▶ [Excerpt]

[Start of Attachment]

Machine oriented grammar

JSON is a popular syntax currently and thus this is used as an alternative.

JSON represents subjects , predicates and objects as object names and values with values being either literals or or objects.

JSON itself has no inherent mechanism of differentiating between different types of entities and therefor JSON-LD is used. In JSON-LD identifiers resolve initially to @id and the use of @context enables prefixed IRIs and aliases.

The above Grandfather can be represented in JSON as follows:

{"@id" : "Grandfather",
 "EquivalentTo" :[{ "@id":"Person"},
                  {"hasGender": {"@id":"Male"}},
                  {"hasChild": [{"@id":"Person"},
                                {"hasChild" : {"@id":"Person"}}]]}}

Which is equivalent to the version 2 syntax

{"iri" : "Grandfather",
 "EquivalentTo" :[
    {"Intersection":[
       { "Class": {"iri":"Person"}},
       {"ObjectPropertyValue": {
           "Property": {"iri":"hasGender"},
            "ValueType": {"iri":"Male"}
            }},
      {"ObjectPropertyValue": {
           "Property":{"iri":"hasChild",
            "Expression":{"Intersection":[ 
               {"Class":{"iri:"Person"}},
               {"ObjectPropertyValue":{
                    "Property":{"iri": hasChild},
                     "ValueType": {"iri":"Person"} } ] } } ]

High level aspects of the language

Concepts

Common to all of the language is the modelling abstraction "concept", which is an idea that can be defined, or at least described. All classes, and properties and data types in a model are represented as concrete classes which are subtypes of a concept. In line with semantic web standards a concept is represented in two forms:

Concepts are used are used as subjects predicates and objects and both atomic and complex concepts called class expressions are made up of other concepts.

The language vocabulary also includes specialised types of predicates, effectively used as reserved words. For example, the ontology uses a type of predicate known as an Axiom which makes statements about the concept. For example the axiom "is a subclass of" is used state that class A is entailed by class B. A data model may use a specialised predicate "target class" to state the class which the shape is describing and constraining, for a particular business purpose. The content of these vocabularies are dictated by the grammar specification but the properties and their purpose are derived directly from the sublanguages.

Context

Data is considered to be linked across the world, which means that IRIs are the main identifiers. However, IRIs can be unwieldy to use and some of the languages such as GRAPH-QL do not use them. Furthermore, when used in JSON, (the main exchange syntax via APIs) they can cause significant bloat. Also, identifiers such as codes or terms have often been created for local use in local single systems and in isolation are ambiguous.

To create linked data from local identifiers or vocabulary, the concept of Context is applied. The main form of context in use are

PREFIX declaration for IRIs, which enable the use of abbreviated IRIs. This approach is used in OWL, RDF turtle, SHACL and Discovery itself.
VOCABULAR CONTEXT declaration for both IRIs and other tokens. This approach is used in JSON-LD which converts local JSON properties and objects into linked data identifiers via the @context keyword
MAPPING CONTEXT definitions for system level vocabularies. This provides sufficient context to uniquely identify a local code or term by including details such as the health care provider, the system and the table within a system. In essence a specialised class with the various property values making up the context.

[End of Attachment]

▶ [Extracted data]

[Start of Attachment]

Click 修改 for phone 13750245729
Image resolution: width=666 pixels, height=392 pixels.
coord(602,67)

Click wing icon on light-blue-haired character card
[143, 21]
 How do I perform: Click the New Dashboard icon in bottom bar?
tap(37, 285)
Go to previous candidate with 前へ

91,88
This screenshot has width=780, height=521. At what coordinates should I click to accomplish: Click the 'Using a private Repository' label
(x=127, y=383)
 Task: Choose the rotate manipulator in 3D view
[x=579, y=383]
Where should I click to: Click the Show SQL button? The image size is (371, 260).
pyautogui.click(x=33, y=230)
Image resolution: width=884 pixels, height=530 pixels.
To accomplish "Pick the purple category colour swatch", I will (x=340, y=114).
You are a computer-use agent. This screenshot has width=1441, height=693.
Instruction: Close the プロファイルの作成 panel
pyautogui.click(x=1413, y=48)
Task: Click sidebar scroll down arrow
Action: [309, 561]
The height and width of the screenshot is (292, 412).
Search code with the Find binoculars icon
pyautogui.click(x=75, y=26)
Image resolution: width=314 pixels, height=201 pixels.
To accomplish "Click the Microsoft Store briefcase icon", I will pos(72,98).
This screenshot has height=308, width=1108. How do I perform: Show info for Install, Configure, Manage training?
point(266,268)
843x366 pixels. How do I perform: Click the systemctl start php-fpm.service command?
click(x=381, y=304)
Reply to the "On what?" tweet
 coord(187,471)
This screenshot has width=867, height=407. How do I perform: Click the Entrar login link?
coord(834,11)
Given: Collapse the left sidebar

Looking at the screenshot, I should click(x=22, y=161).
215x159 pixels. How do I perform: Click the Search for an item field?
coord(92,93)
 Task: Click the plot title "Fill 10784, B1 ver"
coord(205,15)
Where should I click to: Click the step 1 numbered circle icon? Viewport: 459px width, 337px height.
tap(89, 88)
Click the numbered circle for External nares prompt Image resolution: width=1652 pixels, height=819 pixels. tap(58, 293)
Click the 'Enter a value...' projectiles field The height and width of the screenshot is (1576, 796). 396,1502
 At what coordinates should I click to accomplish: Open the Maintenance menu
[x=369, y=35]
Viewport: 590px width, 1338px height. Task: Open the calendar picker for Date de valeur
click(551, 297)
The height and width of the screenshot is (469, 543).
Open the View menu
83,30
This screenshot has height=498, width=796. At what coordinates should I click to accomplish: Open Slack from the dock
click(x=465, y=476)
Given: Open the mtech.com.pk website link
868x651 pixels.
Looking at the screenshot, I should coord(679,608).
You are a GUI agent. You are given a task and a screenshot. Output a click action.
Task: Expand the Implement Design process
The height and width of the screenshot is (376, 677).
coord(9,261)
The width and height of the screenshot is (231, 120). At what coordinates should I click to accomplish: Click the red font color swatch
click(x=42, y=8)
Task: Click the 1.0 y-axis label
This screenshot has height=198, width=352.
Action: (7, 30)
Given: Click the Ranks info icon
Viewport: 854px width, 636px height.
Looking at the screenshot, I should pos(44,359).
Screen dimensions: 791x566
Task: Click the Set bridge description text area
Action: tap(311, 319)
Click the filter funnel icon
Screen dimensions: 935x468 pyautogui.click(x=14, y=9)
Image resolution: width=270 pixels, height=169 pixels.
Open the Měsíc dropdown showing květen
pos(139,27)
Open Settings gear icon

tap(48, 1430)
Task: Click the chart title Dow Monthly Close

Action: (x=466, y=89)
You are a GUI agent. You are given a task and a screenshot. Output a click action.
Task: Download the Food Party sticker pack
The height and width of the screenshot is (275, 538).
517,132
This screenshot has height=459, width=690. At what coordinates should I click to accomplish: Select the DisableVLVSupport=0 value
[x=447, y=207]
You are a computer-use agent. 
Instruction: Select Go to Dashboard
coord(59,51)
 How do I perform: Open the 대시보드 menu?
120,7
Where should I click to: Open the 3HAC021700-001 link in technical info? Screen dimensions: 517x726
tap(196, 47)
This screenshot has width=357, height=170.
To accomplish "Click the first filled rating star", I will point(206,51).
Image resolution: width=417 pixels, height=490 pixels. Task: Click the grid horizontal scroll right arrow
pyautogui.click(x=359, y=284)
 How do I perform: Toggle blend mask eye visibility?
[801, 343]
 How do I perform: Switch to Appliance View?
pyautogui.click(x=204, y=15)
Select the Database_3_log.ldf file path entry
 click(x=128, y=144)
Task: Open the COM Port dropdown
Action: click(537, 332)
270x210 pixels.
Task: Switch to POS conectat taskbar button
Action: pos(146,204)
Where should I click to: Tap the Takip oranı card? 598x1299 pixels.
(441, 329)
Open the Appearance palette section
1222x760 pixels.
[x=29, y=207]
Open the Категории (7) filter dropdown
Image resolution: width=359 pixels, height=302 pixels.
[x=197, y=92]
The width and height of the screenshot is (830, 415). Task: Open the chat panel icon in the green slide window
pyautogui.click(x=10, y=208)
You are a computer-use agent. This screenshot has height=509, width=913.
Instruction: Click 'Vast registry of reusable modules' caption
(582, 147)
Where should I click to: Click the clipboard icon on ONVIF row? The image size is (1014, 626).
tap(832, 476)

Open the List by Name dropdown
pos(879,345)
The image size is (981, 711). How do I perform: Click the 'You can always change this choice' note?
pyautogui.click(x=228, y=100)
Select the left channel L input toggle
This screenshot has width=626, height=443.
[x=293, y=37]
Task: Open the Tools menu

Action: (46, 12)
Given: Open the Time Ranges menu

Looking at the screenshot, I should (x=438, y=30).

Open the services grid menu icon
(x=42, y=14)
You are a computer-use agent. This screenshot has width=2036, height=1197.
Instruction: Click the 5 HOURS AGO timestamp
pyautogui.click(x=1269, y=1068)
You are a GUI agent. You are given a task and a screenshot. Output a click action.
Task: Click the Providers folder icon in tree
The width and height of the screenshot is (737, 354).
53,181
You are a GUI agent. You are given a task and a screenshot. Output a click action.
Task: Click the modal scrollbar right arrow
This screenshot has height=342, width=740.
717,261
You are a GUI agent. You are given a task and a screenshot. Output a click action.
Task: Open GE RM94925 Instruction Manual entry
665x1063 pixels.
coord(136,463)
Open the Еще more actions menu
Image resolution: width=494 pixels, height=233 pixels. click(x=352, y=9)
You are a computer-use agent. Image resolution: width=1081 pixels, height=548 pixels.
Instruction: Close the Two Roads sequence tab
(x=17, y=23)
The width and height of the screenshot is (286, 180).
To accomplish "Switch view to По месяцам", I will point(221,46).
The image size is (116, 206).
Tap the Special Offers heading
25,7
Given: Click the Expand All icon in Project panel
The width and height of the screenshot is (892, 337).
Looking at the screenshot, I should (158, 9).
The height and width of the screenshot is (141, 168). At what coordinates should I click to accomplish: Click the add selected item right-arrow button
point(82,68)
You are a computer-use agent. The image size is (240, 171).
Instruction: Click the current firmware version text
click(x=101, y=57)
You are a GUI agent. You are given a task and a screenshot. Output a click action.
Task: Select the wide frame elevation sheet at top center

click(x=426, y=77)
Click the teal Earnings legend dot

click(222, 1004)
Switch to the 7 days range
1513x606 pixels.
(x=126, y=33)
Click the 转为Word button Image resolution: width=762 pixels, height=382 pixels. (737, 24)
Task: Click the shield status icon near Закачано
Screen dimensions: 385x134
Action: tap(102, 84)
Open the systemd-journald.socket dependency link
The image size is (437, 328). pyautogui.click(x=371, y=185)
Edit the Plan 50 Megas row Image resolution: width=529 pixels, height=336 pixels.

[End of Attachment]

Please answer these questions about the excerpt on machine-oriented grammar:
(a) In JSON-LD, what enables prefixed IRIs and aliases?
(b) Which language is named as one that does not use IRIs?
(c) In which languages is the PREFIX declaration approach used?
These entries come from a separate source.

▶ [Expected answer]
(a) The use of @context.
(b) GRAPH-QL.
(c) OWL, RDF turtle, SHACL and Discovery itself.